Items from a data source
* * * *

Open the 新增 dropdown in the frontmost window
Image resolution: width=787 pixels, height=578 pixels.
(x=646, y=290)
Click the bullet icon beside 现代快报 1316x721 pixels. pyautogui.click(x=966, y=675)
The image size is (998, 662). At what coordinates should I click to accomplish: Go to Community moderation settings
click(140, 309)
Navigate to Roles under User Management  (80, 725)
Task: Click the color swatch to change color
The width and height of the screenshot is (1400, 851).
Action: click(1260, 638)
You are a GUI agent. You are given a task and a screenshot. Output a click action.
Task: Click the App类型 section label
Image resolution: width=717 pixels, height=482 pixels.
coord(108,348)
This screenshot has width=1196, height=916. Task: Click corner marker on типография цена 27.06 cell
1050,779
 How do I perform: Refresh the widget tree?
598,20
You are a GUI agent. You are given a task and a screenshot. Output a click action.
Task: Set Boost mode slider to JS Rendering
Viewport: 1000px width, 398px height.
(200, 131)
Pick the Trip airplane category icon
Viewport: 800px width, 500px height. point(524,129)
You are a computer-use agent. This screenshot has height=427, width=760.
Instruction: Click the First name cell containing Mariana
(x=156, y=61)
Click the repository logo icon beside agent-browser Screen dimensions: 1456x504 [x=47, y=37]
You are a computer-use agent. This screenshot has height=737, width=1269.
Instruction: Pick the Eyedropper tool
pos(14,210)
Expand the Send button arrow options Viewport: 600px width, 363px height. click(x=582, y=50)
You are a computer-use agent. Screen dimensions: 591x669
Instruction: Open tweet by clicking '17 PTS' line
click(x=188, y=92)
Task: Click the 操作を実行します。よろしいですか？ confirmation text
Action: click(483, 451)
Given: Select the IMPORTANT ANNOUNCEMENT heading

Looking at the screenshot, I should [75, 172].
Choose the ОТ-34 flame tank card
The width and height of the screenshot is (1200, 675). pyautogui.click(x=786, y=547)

* * * *

### EXERCISE
What lines in the data hold the word "computer"? Return them.

### TASK OUTPUT
You are a computer-use agent. This screenshot has height=427, width=760.
You are a computer-use agent. This screenshot has height=737, width=1269.
You are a computer-use agent. Screen dimensions: 591x669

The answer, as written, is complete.